◆ Source text:
>>
The Electoral Commission comprised of House Members, Senators, and Supreme Court Justices investigated the disputed results after the 1876 presidential election.

Advocates of American democracy also oppose the Electoral College because it over-represents states with small populations due to the allocation of two electors to each state regardless of size. This makes it possible to win by amassing an Electoral College majority that emanates from a group of states who collectively represent less than a majority of the U.S. population.

Doing the math based on the current Electoral College makeup and 2018 population statistics, an average of 736,011 people get one electoral vote in the three most populous states (California, Texas and Florida) and an average of only 211.534 people get one electoral vote in the three states with the smallest population (Alaska, Vermont and Wyoming). This is a ratio of over 3 to 1, based on the size and makeup of the Electoral College for 2020, in place since 2012. Thus, citizens’ Presidential voting power is not equally distributed but depends on which state they reside in.

Supporters of the Electoral College defend it because it gives small states a voice, but critics say that people should be represented in a democracy, not political jurisdictions.

 

Possible Reforms

The Electoral College is unpopular with a majority of U.S. citizens. A 2018 scientific opinion poll conducted by the Public Religion Research Institute indicated that 65% of Americans prefer direct election of the Chief Executive and Vice President to the Electoral College. Other polls concur.
<<
◆ Description of the task:
Write the next part of the Electoral College text, picking up after its last sentence.

◆ Stored data:
>>
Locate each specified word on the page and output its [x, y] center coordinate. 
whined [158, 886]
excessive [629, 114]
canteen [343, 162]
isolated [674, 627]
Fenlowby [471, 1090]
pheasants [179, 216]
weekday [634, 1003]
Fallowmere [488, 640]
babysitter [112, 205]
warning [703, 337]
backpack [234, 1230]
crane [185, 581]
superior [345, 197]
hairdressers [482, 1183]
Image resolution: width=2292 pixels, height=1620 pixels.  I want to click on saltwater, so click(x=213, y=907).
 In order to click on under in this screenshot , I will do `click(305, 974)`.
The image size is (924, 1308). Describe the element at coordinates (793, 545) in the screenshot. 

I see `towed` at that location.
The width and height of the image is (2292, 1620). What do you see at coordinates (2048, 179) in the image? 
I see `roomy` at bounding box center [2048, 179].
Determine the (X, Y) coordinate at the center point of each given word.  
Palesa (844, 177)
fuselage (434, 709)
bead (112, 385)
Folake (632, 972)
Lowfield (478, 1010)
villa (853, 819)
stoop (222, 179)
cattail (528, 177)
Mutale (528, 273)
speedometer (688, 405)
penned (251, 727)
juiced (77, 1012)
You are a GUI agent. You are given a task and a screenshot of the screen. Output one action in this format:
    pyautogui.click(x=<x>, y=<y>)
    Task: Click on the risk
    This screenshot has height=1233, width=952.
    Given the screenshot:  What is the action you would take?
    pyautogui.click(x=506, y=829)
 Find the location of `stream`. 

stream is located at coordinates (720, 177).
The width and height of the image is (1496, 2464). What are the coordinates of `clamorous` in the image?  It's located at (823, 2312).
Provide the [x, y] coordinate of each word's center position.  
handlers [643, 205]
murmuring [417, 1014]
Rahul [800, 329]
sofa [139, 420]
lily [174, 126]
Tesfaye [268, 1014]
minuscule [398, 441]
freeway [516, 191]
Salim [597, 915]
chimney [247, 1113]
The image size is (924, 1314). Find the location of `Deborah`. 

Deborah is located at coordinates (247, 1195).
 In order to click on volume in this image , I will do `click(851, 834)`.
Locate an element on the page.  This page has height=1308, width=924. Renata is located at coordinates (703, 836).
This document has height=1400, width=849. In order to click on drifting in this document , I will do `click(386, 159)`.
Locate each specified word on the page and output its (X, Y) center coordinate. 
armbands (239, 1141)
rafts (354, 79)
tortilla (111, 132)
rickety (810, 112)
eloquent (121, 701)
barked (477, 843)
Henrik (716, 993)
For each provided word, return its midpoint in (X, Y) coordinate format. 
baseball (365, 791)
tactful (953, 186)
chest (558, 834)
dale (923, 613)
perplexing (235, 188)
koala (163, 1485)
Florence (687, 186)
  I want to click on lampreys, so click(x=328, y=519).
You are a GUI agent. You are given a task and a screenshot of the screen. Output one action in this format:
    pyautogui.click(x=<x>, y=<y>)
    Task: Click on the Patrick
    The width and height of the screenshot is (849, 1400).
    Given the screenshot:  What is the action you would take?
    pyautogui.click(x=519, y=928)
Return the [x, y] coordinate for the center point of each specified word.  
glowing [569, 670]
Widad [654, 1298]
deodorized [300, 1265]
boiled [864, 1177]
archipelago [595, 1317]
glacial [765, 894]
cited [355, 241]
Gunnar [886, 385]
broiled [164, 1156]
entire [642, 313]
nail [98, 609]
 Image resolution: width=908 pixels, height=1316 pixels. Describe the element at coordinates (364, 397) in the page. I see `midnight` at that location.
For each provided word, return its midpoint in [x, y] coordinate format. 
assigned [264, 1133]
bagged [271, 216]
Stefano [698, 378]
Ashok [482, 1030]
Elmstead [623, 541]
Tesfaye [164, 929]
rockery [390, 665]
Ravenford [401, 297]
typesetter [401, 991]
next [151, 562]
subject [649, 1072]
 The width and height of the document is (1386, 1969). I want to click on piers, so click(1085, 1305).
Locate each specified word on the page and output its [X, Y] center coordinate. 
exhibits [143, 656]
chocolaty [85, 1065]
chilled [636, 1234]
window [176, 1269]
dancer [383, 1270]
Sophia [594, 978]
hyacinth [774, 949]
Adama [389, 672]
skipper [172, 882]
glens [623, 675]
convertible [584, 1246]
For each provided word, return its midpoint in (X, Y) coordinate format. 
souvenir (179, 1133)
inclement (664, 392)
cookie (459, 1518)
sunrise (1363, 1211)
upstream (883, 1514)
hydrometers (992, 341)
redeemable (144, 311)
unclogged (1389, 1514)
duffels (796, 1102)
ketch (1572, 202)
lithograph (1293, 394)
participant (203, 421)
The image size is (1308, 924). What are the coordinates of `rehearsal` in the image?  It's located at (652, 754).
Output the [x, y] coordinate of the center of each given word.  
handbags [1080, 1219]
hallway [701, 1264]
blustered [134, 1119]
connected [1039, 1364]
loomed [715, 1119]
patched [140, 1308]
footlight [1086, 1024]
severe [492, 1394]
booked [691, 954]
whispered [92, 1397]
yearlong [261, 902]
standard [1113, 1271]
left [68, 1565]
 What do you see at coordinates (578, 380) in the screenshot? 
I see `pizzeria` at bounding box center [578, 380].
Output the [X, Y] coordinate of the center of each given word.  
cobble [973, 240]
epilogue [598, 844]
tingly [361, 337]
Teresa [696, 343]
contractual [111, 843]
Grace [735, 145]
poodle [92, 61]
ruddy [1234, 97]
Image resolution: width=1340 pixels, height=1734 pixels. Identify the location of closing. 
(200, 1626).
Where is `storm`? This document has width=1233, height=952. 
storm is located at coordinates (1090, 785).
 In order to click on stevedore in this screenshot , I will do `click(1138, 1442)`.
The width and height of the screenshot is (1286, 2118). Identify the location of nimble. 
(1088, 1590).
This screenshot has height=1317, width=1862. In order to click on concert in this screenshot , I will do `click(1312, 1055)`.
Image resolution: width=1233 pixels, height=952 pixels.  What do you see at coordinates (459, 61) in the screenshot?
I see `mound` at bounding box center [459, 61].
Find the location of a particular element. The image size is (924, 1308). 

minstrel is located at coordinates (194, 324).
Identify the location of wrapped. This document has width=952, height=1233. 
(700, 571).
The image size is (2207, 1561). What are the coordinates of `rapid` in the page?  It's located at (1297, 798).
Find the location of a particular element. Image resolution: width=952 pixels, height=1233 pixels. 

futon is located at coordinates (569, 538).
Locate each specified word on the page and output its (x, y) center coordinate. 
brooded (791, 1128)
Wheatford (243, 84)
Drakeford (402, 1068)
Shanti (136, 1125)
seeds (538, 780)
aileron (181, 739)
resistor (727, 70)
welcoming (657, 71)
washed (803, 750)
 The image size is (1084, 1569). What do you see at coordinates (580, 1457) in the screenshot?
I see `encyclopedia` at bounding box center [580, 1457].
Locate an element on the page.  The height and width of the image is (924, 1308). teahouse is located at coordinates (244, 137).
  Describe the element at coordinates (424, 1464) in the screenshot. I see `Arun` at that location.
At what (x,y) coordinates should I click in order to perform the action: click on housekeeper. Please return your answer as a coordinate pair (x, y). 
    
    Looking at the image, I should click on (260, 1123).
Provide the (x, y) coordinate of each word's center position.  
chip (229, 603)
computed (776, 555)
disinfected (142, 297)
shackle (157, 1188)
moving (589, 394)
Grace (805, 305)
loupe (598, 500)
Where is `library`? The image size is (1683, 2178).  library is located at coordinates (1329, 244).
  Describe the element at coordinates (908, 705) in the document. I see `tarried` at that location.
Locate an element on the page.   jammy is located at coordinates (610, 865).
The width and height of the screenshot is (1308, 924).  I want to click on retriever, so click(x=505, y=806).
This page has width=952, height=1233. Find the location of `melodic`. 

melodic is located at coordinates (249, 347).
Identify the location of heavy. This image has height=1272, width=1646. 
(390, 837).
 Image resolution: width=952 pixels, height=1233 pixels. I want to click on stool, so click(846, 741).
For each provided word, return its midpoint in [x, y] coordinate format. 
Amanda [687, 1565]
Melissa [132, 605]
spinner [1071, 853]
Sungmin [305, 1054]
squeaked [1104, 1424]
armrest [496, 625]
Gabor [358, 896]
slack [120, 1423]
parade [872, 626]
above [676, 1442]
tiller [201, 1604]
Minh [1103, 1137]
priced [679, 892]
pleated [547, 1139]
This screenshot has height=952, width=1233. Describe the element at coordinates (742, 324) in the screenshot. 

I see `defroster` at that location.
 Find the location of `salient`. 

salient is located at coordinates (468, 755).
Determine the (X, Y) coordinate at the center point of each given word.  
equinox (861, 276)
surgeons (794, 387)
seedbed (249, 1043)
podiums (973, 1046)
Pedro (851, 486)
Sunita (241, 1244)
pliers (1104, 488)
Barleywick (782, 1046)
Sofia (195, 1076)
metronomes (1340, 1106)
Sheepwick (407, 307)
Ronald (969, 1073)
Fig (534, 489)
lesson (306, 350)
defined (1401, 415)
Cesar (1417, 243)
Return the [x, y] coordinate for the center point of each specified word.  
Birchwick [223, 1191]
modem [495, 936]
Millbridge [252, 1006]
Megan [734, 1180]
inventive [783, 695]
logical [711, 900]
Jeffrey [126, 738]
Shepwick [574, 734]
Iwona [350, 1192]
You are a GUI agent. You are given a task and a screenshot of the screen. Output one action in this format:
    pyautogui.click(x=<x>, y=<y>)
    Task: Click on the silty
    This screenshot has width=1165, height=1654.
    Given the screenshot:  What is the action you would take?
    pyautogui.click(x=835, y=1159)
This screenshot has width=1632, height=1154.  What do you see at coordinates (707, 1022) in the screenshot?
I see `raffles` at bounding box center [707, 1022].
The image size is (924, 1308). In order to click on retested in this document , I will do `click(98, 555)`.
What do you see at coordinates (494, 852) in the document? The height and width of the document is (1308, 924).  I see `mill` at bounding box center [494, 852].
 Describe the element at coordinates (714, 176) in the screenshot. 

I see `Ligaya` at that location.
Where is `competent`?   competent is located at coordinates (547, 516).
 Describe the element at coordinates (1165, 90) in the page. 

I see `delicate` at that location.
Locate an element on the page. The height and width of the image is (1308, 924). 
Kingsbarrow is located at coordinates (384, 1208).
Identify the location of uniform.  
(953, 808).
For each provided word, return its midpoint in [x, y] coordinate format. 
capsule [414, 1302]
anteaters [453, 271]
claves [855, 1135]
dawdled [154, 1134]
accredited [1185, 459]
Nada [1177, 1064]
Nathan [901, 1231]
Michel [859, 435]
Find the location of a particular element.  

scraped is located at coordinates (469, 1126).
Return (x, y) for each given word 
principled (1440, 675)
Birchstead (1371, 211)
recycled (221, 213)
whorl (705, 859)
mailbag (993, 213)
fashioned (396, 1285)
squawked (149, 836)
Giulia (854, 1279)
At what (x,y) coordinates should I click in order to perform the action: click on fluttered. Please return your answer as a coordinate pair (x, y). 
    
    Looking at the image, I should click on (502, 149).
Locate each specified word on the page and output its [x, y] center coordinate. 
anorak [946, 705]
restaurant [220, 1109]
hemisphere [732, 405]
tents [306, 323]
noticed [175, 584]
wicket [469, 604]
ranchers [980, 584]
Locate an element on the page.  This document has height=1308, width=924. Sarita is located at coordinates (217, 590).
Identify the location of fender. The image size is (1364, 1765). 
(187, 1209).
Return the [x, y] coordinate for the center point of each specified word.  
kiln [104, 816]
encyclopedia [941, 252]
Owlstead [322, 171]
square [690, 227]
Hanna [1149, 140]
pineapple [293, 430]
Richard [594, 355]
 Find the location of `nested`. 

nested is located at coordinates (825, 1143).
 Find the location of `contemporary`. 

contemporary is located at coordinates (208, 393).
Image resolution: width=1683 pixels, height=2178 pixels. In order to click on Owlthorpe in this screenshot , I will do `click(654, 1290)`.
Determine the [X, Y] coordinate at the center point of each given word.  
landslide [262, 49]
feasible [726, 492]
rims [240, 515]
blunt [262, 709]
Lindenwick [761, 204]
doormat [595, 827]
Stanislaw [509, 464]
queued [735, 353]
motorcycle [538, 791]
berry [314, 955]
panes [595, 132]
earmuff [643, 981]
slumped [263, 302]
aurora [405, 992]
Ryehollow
<<
◆ Response:
Critics of the Electoral College have advocated many ways to fix its problems in recent history, ranging from modest reforms to outright abolition. Despite persistent public disapproval of the college, its defenders have prevailed in the face of lively Congressional and public debates.

The most sweeping of proposed reforms attack the problem at the federal level by simply abolishing the Electoral College and electing the President and Vice President by direct vote of the people. Doing this requires a constitutional amendment which has proven to be a high hurdle since all Congressional proposals to enact such an amendment have failed to date and many of the states with small populations would not ratify it.

Short of abolition, it is possible to ameliorate many of the problems of the Electoral College by attacking them on a state level. One proposed reform is to allocate the electoral votes for each state proportionally, as Nebraska and Maine already do. If ticket A gets 60% of the vote in a given state, that state would give 60% of its electoral votes to that ticket and 40% to the other ticket(s). Accomplishing it would require individual state mandates.

Proponents suggest it would solve the non-democratic aspect of Presidential elections, although the smaller states would still have magnified influence due to the makeup of the College. Opponents say the present system works well and that in a republic like ours, democratic reforms are inappropriate. Prospects for all of the remaining 48 states mandating such proportionality are dim.

A similar reform proposal that has originated in the states is the National Popular Vote Interstate Compact. It is an existing agreement among some U.S. states and the District of Columbia to award all of each state’s electoral votes to the presidential candidate who wins the national popular vote.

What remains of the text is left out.